I’ll admit it now: I snuck tofu into Christmas dinner. And no one suspected a thing.
Last year around the holidays I wrote about being a good vegetarian guest: that is, bringing a big vat of something protein-y and hearty as well as tasty and vegetarian so that I both manage to add to the feast and my host doesn’t have to either make me a main dish or feel bad as she watches me make a meal of potato chips, cheese cubes and dessert. As for my contributions, one protein source was in plain sight in the lentil soup, but another was hidden in the Trojan horse lasagna.
I did think about bringing something different this year to Wayne’s family’s Christmas Eve dinner–something slightly more exciting and boldly vegetarian. But then I realized that people don’t want exotic on Christmas. They want tasty and familiar. Foodie Nigel Slater on this week’s episode of NPR’s The Splendid Table says that as much as we love to think about making new recipes for a holiday celebration, what we really want is holiday traditions (specifically, he believes, a giant fowl to carve).
Lasagna is familiar, and along with the lentil soup, it would make my whole meal while other guests might enjoy it alongside their ham, beans baked with pork, and turkey with dressing casserole. The sneaky part was swapping tofu for ricotta.
No, it’s not a vegan lasagna. You could certainly make this recipe vegan by using non-dairy mozzarella-esque product and parmesan-like cheese substitute or simply no cheese, but readers know by now how I feel about fake cheese or giving up cheese altogether. The reasons for the substitution are simply my ricotta aversion and a desire to make the dish lower fat (and less saturated fat, as well).

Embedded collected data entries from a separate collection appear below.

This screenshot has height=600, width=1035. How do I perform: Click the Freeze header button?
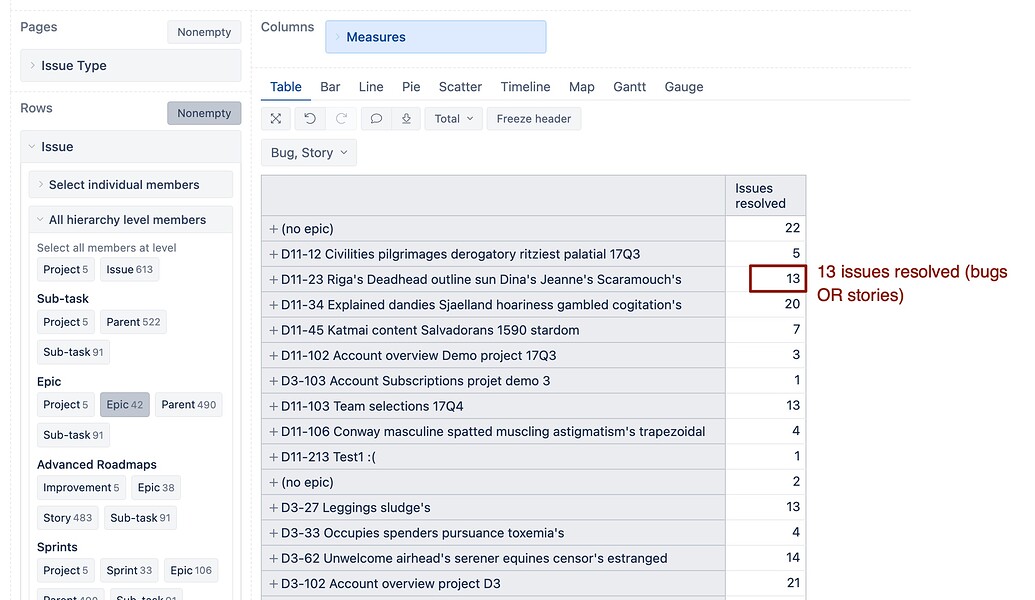[533, 118]
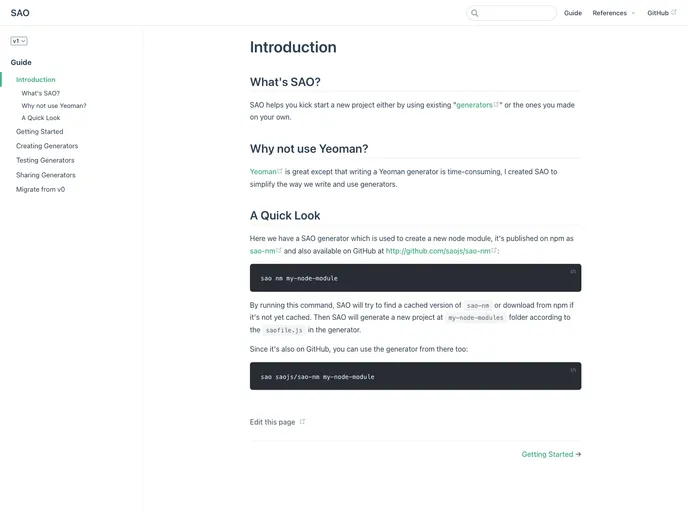Image resolution: width=688 pixels, height=512 pixels.
Task: Jump to Why not use Yeoman? section
Action: (x=54, y=105)
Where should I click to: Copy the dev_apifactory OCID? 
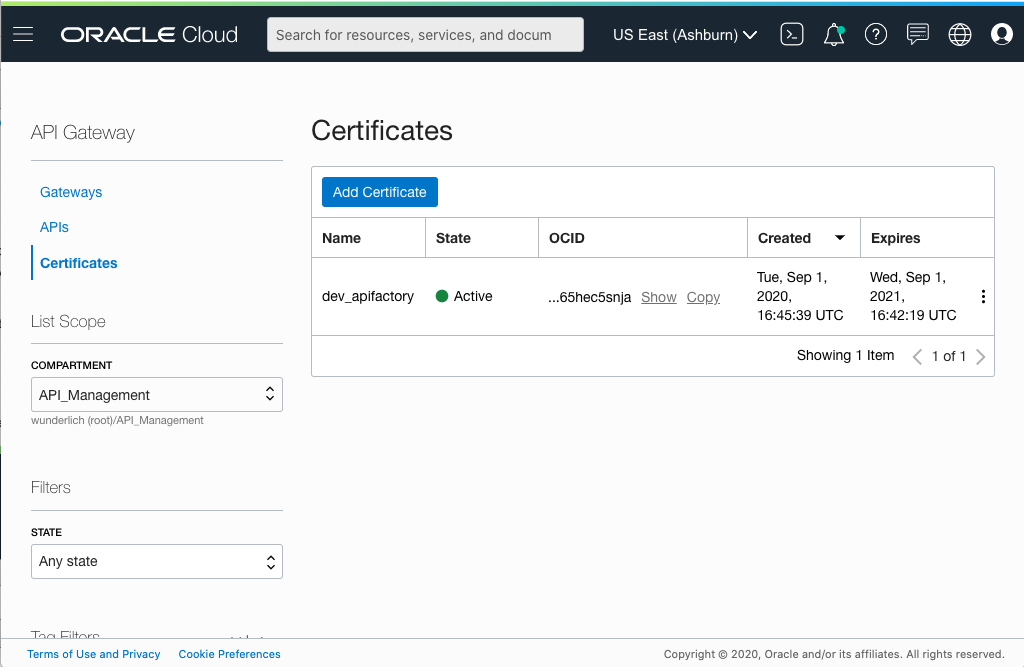point(703,296)
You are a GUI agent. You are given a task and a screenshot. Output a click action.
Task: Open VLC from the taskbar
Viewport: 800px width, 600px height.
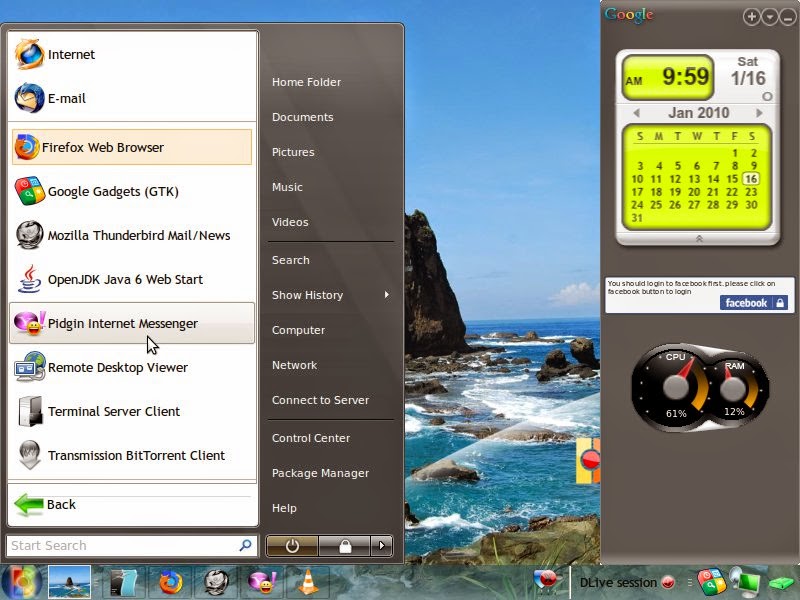(x=306, y=580)
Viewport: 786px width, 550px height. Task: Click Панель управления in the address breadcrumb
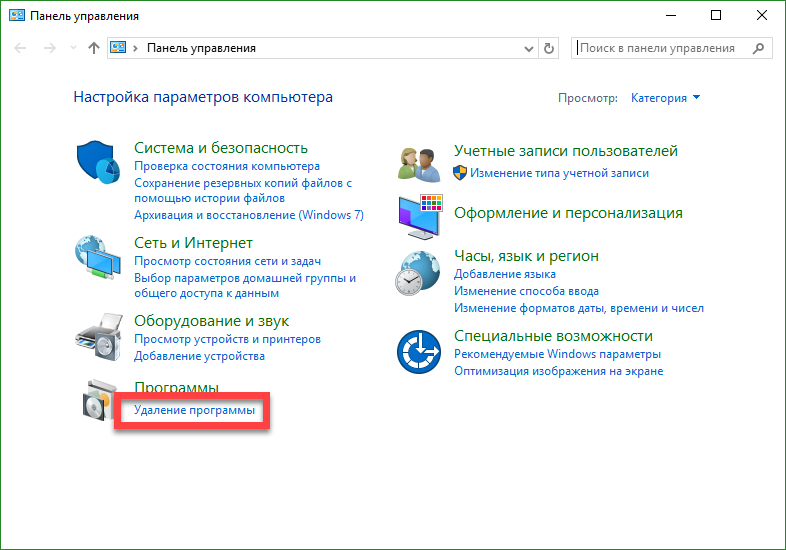click(201, 48)
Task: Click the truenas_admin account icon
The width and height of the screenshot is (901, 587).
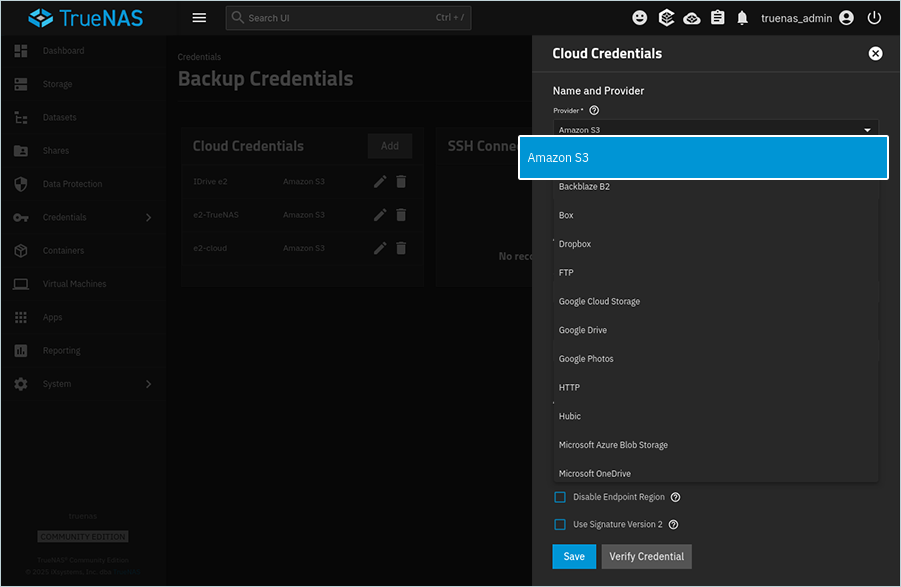Action: [847, 18]
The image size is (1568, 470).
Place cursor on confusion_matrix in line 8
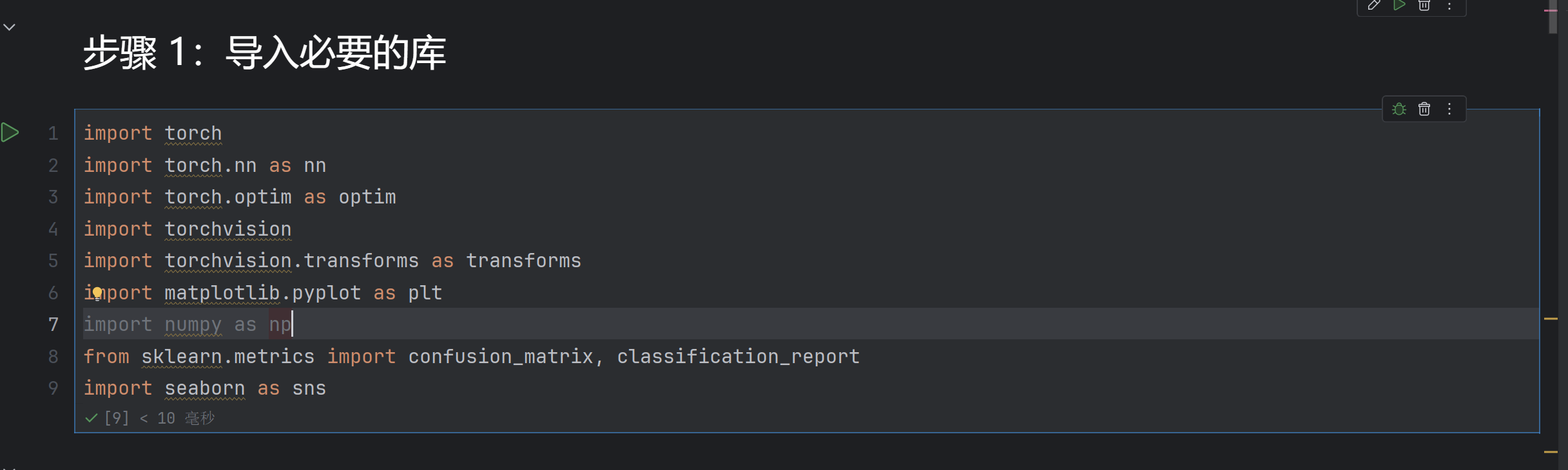click(500, 357)
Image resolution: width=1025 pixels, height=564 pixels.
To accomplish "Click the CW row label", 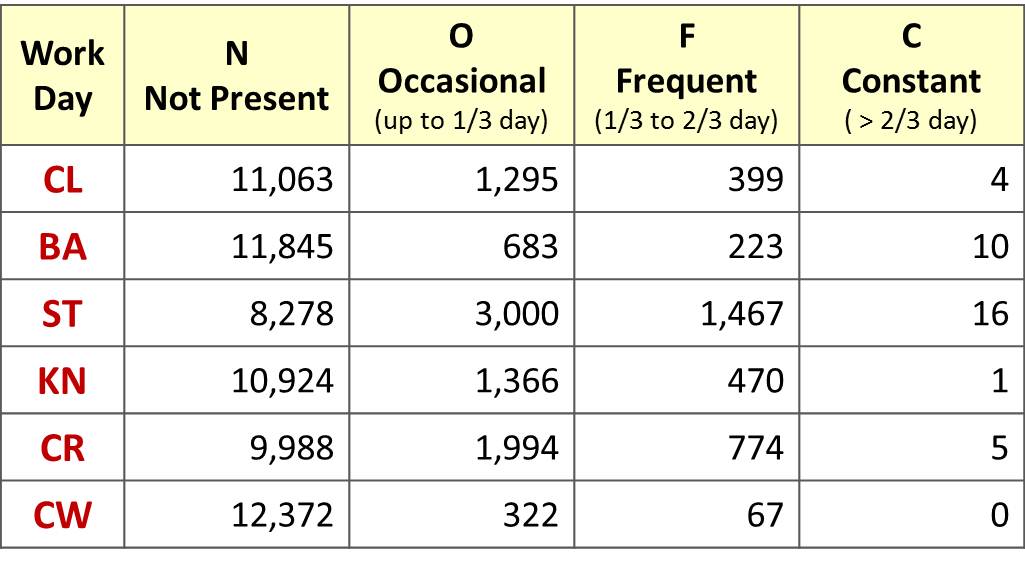I will 62,515.
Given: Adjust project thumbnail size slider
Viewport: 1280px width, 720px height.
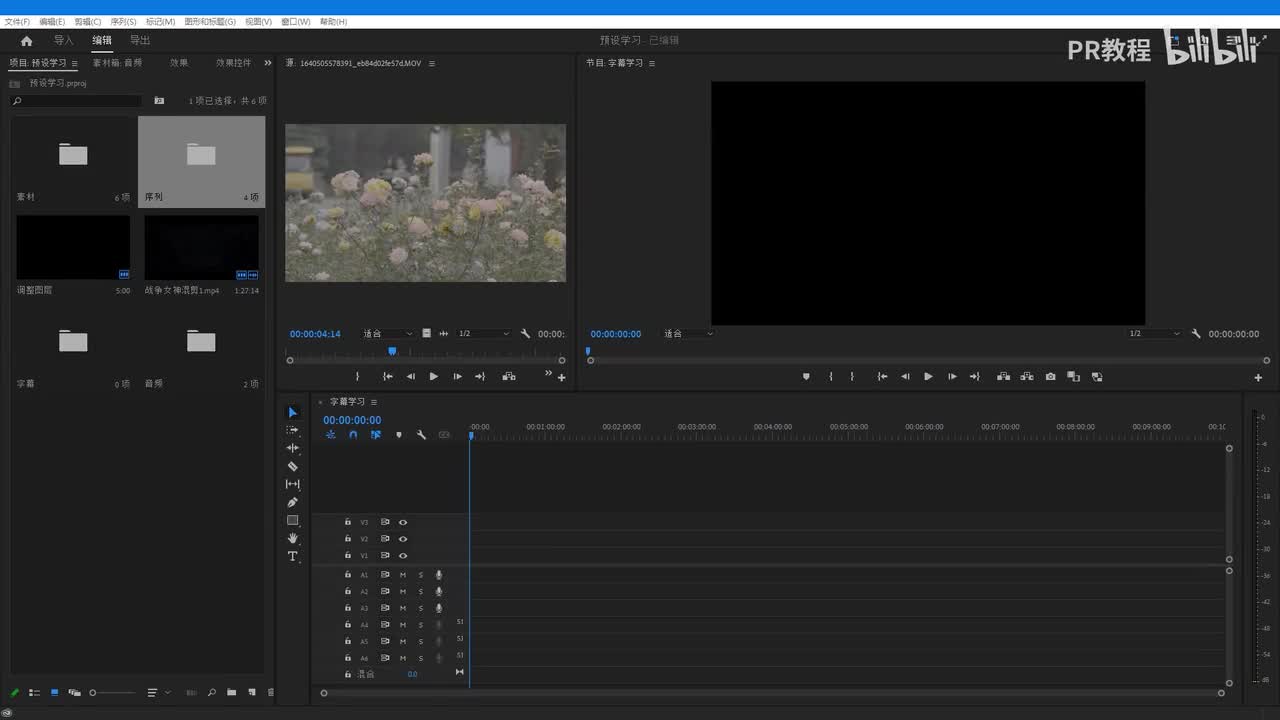Looking at the screenshot, I should click(x=111, y=692).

I should say here that I am not an advocate of hidden ingredients in food for guests, running the risk of food sensitivities or even allergies. But amongst family when you know that it is only tradition you risk offending, maybe it’s okay.
Lasagna is one of the most forgiving dishes so my recipe has lots of options
Lower Fat Veggie Lasagna
- 1 package whole wheat lasagna noodles, cooked just enough to soften
- 1 package “lite” tofu (lower fat)
- 1/4 cup grated Parmesan cheese
- 1 bunch each fresh oregano and basil (or substitute dried herbs)
- 1 clove garlic, minced
- optional: 1/2 tsp fennel seed
- salt & pepper to taste
- your favorite lasagna veggies, sliced thin and (optionally) sauteed for extra flavor. I sauteed 1 small zucchini, 1 box of sliced baby Portabella mushrooms, and 2 cloves garlic. I also used a couple handfuls of fresh baby spinach leaves
- optional for a little extra flavor: 1 diced roasted red pepper and handful of chopped black olives
- 1 package grated reduced fat Italian cheese or part skim Mozzarella cheese
- 1 large jar of your favorite pasta sauce
- Prepare the noodles and veggies or you can speed up the process by using uncooked noodles and veggies.
- With a potato masher or a fork, squish up the tofu with the Parmesan cheese, herbs, garlic, optional fennel, and salt and pepper. This is your equivalent of the ricotta mixture usually found in lasagna. You can also add some mozzarella to this mixture to make it adhere better.
- Begin layering in your lasagna dish. I like noodles on bottom (if they’re cooked, spray bottom of pan, if not, add water to the bottom). Then I add the tofu mixture and a sprinkle Italian cheese mixture, then all the veggies including optional olives and roasted peppers, then a coating of sauce. I repeat the layers once and end with noodles, sauce and cheese.
- Bake covered (with foil) at 350˚F for about an hour. Uncover and broil at 400˚F for just a couple of minutes–watch until the cheese begins to brown and take it out at your desired color/consistency.